Queda abierta, no obstante, la reforma del artículo 57. 1, que recoge, en la estela de Las Partidas de Alfonso X El Sabio, el Ordenamiento de Alcalá, las Leyes de Toro y la Novísima Recopilación, los principios de sucesión a la Corona. Una norma que no impide a las mujeres reinar, pero que sí privilegia al varón. El constituyente siguió pues el criterio tradicional, con la salvedad del Auto Acordado de 1713 de Felipe V y del Estatuto de Bayona de 1808 (artículo 2), que imposibilitaban a las mujeres, de acuerdo con el derecho francés, reinar y transmitir sus derechos, o de la fórmula de la Ley de Sucesión a la Jefatura del Estado de 1947 (artículo 11), que sólo permitía a éstas la cesión de sus derechos dinásticos. Don Felipe -recordemos- vivía ya al sancionarse la Constitución, siendo llamado, precisamente en dicho orden, a ocupar el futuro trono. Y por otra parte, el Tribunal Constitucional declararía más tarde «la conformidad con la Constitución del orden regular de sucesión en la Corona» (STC 126/1997).

Pero hoy, es verdad, la situación ha cambiado.

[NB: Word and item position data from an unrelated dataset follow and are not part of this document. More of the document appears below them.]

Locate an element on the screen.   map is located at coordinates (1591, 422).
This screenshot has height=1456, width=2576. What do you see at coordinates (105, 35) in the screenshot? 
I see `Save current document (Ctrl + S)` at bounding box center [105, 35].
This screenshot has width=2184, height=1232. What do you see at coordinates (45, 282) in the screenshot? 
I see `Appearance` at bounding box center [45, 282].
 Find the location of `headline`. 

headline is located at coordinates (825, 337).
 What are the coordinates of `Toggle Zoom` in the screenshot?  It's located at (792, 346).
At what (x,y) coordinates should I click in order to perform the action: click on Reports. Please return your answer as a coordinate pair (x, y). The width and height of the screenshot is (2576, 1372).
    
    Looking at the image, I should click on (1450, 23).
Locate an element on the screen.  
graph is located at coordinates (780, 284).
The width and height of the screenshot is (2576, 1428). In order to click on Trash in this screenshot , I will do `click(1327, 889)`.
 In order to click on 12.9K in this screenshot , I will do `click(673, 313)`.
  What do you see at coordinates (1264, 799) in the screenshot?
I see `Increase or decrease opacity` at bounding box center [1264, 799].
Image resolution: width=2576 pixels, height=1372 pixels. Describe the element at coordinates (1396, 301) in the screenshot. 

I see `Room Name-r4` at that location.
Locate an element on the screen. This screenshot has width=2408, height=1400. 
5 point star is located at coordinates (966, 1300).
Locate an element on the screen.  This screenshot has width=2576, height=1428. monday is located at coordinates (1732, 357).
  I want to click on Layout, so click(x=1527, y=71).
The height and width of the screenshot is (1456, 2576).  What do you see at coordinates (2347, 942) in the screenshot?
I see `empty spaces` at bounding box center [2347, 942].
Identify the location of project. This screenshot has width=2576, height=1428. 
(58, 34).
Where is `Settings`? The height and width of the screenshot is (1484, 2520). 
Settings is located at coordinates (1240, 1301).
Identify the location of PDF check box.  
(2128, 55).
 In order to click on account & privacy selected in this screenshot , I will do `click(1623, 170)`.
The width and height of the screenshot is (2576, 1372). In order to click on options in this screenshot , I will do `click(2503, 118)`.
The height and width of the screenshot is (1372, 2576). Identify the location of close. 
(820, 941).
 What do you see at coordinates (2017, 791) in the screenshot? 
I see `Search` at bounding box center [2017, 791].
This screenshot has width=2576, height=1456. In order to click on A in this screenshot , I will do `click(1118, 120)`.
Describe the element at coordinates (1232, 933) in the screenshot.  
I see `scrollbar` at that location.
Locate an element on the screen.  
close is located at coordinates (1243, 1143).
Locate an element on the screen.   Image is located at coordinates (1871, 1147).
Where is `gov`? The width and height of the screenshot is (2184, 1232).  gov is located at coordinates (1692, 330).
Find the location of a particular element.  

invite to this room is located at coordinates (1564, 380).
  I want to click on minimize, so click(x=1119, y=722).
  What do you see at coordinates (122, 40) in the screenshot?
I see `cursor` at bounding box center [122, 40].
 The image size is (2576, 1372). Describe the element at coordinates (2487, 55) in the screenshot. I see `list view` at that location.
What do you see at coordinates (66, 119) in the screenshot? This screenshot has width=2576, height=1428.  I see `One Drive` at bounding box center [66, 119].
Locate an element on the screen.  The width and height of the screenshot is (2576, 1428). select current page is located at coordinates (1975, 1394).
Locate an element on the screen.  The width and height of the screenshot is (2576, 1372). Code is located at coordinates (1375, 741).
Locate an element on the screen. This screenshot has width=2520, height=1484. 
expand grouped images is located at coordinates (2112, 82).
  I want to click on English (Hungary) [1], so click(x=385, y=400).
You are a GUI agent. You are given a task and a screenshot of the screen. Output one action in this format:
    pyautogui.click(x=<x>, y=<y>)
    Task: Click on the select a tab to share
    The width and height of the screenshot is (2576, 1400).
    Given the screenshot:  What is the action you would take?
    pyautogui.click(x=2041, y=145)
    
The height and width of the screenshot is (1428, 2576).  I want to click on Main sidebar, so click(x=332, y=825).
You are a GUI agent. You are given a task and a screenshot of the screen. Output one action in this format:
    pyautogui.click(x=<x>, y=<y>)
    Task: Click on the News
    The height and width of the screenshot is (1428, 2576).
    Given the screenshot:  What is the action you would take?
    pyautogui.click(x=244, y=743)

Una sociedad asentada en la igualdad (artículo 14), tendrá que proceder a modificar dicho artículo. Aunque no queremos dejar de hacer dos consideraciones. De un lado, el dudoso acierto de abrir un proceso de reforma constitucional inmediato, cuando el Estado está sufriendo su más importante desafío por parte de un nacionalismo desleal. A lo que se suma el grado de hiperigidez que afecta a la materia de la Corona. Un procedimiento agravado que impone la aprobación de la revisión por mayoría de dos terceras partes del Congreso de los Diputados y del Senado, la disolución de las Cortes, la conformidad por idéntica mayoría por parte de las nuevas Cámaras y el sometimiento a referéndum para su ratificación. Y, de otro, no sería fácil de explicar cómo, ante reiteradas reclamaciones de mayor calado de revisar la Constitución -el papel del Senado, la constancia expresa de las relaciones con la Unión Europea o un modelo más perfeccionado de cooperación autonómica-, se decida impulsar una modificación, se quiera o no, de índole menor. Un momento para aprobar entonces, eso sí, el Reglamento de las Cortes Generales del artículo 72. 2, en relación con el 74. 1, sobre las funciones conjuntas de ambas Cámaras, así como la futura ley orgánica del artículo 57. 5 (abdicaciones, renuncias o dudas sobre la sucesión).

En consecuencia, el compromiso de Don Felipe de Borbón y doña Letizia Ortiz, a quienes deseamos los mejores parabienes, confirma el dinamismo de la Monarquía, convencidos de que su buen hacer será también el nuestro. Y por esto nada mejor que rememorar a Erasmo de Rotterdam en su Educación del príncipe cristiano: «Asunto privado es el matrimonio de los príncipes, y, no obstante se le llama la culminación de las cosas humanas... Si nos place que se haga una elección digna de un príncipe, escójase, de entre todas, la que más se recomiende por su entereza, modestia, por su prudencia, que sea cariñosa esposa del príncipe y le dé dignos hijos de ambos padres y de la patria». La elección cumple en la España constitucional del siglo XXI las aspiraciones del ilustre humanista holandés.